◆ What you are asked to do ◆
Restate the data that follows exactly as it stands, beginning with the first line and ending with the line that contains "Given: Switch map to Карта view".

◆ Data for processing ◆
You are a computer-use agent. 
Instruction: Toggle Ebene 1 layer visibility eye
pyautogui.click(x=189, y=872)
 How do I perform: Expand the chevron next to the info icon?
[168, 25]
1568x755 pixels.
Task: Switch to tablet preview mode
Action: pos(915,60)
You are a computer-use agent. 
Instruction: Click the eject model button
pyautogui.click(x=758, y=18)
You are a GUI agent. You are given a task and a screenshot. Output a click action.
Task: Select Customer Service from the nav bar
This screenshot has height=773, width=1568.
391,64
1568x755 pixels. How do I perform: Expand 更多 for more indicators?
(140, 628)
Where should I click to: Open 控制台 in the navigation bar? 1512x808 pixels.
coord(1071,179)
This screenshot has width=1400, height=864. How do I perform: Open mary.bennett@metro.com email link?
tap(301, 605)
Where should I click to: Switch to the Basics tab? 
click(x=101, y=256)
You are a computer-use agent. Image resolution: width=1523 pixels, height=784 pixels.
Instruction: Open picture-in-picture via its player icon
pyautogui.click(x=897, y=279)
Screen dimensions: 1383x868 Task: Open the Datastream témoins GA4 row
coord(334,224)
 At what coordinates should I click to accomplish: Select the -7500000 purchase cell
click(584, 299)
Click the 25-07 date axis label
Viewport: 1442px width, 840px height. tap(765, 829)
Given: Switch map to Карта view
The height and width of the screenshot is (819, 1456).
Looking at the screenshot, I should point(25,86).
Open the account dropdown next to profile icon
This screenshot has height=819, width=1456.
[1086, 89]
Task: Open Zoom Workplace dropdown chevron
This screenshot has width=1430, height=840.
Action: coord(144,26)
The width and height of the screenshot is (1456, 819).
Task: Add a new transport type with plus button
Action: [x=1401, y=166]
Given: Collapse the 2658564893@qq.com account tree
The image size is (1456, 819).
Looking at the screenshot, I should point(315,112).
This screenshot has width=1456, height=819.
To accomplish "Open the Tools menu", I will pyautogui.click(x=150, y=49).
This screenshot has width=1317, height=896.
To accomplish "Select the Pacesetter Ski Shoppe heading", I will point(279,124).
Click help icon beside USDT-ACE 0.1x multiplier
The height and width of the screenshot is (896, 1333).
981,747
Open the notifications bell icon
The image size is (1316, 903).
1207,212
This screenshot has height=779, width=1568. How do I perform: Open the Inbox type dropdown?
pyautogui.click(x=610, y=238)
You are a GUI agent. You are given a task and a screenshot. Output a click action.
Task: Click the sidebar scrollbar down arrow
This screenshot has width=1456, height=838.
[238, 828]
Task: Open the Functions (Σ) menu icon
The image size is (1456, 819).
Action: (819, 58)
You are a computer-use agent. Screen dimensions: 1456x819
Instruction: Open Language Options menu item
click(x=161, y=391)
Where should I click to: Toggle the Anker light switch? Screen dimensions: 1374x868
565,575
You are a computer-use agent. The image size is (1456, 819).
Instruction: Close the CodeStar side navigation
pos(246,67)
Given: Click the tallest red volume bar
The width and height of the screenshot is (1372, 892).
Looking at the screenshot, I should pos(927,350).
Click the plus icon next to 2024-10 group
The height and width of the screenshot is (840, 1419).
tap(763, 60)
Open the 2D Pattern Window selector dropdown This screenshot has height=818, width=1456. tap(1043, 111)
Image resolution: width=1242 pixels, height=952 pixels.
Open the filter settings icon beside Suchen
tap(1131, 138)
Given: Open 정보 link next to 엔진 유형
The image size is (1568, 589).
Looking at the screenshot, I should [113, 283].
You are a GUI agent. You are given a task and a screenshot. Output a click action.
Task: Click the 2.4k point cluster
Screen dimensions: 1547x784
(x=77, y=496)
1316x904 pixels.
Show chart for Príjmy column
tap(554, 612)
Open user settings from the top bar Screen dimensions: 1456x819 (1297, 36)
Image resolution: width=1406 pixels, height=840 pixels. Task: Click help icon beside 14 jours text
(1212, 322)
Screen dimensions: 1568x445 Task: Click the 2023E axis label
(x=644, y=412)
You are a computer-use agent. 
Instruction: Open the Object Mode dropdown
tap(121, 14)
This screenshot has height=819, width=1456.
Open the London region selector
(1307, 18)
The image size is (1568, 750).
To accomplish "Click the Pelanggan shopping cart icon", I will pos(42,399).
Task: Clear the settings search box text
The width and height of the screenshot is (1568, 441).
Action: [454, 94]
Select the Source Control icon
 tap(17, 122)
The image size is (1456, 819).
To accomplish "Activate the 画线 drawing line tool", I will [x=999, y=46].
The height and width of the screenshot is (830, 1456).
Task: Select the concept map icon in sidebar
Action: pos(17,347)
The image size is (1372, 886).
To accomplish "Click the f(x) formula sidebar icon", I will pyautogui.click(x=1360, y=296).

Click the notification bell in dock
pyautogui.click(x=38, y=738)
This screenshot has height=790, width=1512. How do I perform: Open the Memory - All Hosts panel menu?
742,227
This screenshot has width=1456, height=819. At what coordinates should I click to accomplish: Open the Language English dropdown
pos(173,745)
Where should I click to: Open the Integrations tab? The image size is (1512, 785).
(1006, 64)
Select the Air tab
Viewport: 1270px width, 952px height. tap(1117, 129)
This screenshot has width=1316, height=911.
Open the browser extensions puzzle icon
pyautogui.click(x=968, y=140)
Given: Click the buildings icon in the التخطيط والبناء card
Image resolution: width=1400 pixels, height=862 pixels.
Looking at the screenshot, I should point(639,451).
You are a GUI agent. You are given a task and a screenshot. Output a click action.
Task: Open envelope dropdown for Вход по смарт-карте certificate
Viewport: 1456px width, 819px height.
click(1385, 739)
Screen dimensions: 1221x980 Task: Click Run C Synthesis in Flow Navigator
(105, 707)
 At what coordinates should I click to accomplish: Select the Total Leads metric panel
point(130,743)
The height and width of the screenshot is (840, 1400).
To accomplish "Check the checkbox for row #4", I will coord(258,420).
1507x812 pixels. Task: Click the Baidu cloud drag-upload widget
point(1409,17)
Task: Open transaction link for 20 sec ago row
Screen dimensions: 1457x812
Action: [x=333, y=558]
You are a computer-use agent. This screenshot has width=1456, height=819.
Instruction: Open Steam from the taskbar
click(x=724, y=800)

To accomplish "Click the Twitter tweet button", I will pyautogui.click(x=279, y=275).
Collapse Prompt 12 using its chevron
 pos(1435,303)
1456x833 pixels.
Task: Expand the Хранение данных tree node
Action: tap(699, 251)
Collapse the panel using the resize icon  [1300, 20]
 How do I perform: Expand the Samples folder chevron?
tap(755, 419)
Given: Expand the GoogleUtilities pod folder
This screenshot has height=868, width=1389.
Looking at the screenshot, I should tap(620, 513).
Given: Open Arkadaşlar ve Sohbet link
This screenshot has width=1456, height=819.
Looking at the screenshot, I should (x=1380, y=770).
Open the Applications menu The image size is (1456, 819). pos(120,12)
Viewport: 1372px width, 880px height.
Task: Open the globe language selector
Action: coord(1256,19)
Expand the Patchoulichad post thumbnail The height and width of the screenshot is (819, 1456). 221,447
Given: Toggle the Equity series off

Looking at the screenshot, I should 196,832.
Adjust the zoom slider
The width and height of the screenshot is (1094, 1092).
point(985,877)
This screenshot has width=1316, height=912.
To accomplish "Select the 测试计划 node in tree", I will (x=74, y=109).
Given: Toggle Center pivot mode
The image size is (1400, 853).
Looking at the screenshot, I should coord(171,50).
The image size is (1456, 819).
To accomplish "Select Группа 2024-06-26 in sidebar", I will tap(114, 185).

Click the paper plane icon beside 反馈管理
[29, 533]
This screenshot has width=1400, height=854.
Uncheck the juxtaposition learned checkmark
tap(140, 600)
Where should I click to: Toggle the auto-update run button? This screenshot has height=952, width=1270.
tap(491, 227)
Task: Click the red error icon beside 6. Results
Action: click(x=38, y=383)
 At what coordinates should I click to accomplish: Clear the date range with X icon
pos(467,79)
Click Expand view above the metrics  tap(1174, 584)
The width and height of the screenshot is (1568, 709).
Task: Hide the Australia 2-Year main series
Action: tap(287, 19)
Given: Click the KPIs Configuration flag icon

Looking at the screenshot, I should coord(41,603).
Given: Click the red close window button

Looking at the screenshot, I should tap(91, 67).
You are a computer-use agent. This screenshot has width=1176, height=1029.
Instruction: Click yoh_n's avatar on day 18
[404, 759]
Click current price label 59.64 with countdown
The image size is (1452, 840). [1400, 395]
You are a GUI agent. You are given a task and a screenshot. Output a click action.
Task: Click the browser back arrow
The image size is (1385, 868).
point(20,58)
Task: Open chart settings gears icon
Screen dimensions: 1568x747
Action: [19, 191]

◆ Exercise response ◆
You are a computer-use agent. 
Instruction: Toggle Ebene 1 layer visibility eye
pyautogui.click(x=189, y=872)
 How do I perform: Expand the chevron next to the info icon?
[168, 25]
1568x755 pixels.
Task: Switch to tablet preview mode
Action: pos(915,60)
You are a computer-use agent. 
Instruction: Click the eject model button
pyautogui.click(x=758, y=18)
You are a GUI agent. You are given a task and a screenshot. Output a click action.
Task: Select Customer Service from the nav bar
This screenshot has height=773, width=1568.
391,64
1568x755 pixels. How do I perform: Expand 更多 for more indicators?
(140, 628)
Where should I click to: Open 控制台 in the navigation bar? 1512x808 pixels.
coord(1071,179)
This screenshot has width=1400, height=864. How do I perform: Open mary.bennett@metro.com email link?
tap(301, 605)
Where should I click to: Switch to the Basics tab? 
click(x=101, y=256)
You are a computer-use agent. Image resolution: width=1523 pixels, height=784 pixels.
Instruction: Open picture-in-picture via its player icon
pyautogui.click(x=897, y=279)
Screen dimensions: 1383x868 Task: Open the Datastream témoins GA4 row
coord(334,224)
 At what coordinates should I click to accomplish: Select the -7500000 purchase cell
click(584, 299)
Click the 25-07 date axis label
Viewport: 1442px width, 840px height. tap(765, 829)
Given: Switch map to Карта view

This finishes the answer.